Pune-based start-up developes 3D-printed Masks Coated with Anti-Viral Agents
22 June 2021: More effective than N-95, 3-ply and cloth masks. An integration of 3D printing and pharmaceuticals has resulted in a novel type of mask which attacks the virus when viral particles come in contact with it. Developed by Pune-based start-up firm Thincr Technologies India (P) Ltd., these masks are coated with anti-viral agents known otherwise as virucides. The virucidal mask project is among the earliest projects to have been selected for commercialization, by Technology Development Board (TDB), a statutory body of the Department of Science and Technology, Govt. of India, as part of the Government’s fight against COVID-19.
The project received financial support from TDB as part of its search for novel solutions to fight COVID-19, in May 2020. Following this, an agreement was signed on 8th July, 2020 for developing the masks. The 2016-incorporated firm claims that these cost-effective masks are more effective in checking the spread of COVID-19, in comparison with ordinary N-95, 3-ply and cloth masks.

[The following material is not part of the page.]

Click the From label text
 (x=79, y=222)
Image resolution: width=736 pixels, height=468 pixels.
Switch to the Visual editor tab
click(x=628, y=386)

Thincr Technologies India works in development of Fused Deposition Modeling (FDM) 3D-printers to discover new pharmaceutical formulations and drug-loaded filaments of different drugs. Founder Director Dr. Shitalkumar Zambad explains “We started thinking of the problem and possible solutions, during the initial days of the pandemic. We sensed that use of face masks will become nearly universal as the most important tool to prevent infection. But we realized that most masks which were then available and within the reach of common people were homemade and of relatively low quality. It is this need for high-quality masks which led us to undertake a project to develop and commercialize cost-effective and more efficient virucidal coated masks, as a better approach to reduce the spread of infection”.
Thincr Technologies India (P) Ltd. has applied for a patent for this product. Commercial scale manufacturing has also started, informs Dr. Zambad. Meanwhile, 6,000 virucidal masks have been distributed by an NGO to four Government Hospitals in Nandurbar, Nashik and Bengaluru, for use by healthcare workers and also to a girls’ school and college in Bengaluru.